Keywords: Self-care problem, machine learning, Imbalanced data, Classification
1. Introduction
As per the World Health Organization (WHO), disability is considered as a conglomerate of impairments, limited activities and restricted participation [1]. International Classification of Functioning, Disability and Health for Children and Youth (ICF-CY) is a framework developed by WHO for classifying disability among children up to 18 years of age [2]. The aforementioned framework may be used in diverse fields such as medicine, formulation of policies, monitoring of children etc. Disability can be divided broadly into physical, motor and mental. The most common types of disability in children are physical and motor disability. These disabilities prevent children from caring about their daily chores without support from others [3]. It has been reported that identification of disability is a tough task, and it requires the support from medical professionals in particular occupational therapists [4]. COVID-19 pandemic has increased the demand for occupational therapists as the viral infection caused a lot of people to experience muscular, skeletal, neurological issues even after recovery. There is wide gap between the demand and availability of occupational therapists in several countries. Hence, there arises the need for developing computer aided methods to ease the work of identifying disabilities [5].
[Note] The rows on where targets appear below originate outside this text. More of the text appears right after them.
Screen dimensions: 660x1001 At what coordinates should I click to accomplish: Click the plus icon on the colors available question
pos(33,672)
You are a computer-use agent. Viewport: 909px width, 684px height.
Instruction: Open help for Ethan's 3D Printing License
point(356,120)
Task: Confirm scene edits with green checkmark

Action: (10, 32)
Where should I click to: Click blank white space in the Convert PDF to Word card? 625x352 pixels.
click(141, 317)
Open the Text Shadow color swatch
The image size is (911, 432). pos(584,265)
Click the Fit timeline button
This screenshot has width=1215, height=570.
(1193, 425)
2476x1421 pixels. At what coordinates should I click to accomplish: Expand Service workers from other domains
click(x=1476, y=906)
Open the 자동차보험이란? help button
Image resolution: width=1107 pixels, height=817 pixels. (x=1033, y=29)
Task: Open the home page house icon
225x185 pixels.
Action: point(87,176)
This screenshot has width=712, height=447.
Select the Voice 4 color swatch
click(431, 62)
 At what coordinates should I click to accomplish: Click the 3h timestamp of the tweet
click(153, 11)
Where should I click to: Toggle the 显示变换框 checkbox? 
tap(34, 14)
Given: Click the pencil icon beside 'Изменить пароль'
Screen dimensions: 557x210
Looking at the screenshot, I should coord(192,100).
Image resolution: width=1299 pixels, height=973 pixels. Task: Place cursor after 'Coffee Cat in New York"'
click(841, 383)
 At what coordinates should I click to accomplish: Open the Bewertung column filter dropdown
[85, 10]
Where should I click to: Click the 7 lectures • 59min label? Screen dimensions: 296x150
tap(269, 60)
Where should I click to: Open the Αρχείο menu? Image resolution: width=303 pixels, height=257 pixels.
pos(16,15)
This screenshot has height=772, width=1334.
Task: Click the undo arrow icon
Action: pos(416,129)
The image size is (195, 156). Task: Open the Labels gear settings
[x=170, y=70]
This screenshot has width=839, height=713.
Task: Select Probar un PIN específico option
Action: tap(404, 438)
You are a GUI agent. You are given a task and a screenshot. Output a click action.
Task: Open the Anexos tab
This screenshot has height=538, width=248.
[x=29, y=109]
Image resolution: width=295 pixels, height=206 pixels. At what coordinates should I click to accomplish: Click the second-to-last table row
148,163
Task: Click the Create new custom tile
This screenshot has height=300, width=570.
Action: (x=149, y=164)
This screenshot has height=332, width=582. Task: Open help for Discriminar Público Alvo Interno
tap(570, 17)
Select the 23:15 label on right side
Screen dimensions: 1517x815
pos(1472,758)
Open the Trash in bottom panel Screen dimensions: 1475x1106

Identification of self-care problem in children is highly essential as properly dealing with this type of problem is instrumental in ensuring good quality of life. Examples for self-care problems include not being able to care for one's body parts, toileting issues, eating issues, self-safety issues, getting dressed problem etc. This paper proposes a random forest based classifier to identify whether a child suffers from self-care problem. The present work uses SCADI (Self-Care Activities Dataset based on ICF-CY) dataset. Prior to classifying children on the basis of self-care problem, the dataset was pre-processed as it had large number of features and highly uneven class distribution. The remainder of the paper is structured as follows: section two presents the survey of similar works, section three deals with the data and methods used, the results obtained and discussion is described in section four and section five concludes the paper.
2. Literature survey
Imbalance in a dataset may reduce the effectiveness of the classifier [6]. A number of publications have stated that oversampling data using SMOTE enhanced the classifier performance. This oversampling method has proved its effectiveness in variety of applications. A research work on predicting hypertension and type 2 diabetes, employed SMOTE to improve its efficiency [7]. The paper employed Density-based Spatial Clustering of Applications (DBSCAN) to detect outliers in data, SMOTE for balancing the data and random forest for classifying the data. SMOTE based expert system attained high accuracy in predicting heart failure [8]. Decision Table/Naive Bayes hybrid classifier which operated on SMOTE modified data was most effective in predicting whether a person would have heart failure. SMOTE has also been employed to balance data related to credit risk prediction [9]. SMOTE technique helped in developing a system with enhanced colon cancer prediction accuracy [10]. Random forest and XGBoost based classifier attained better results than logistic regression based classifier.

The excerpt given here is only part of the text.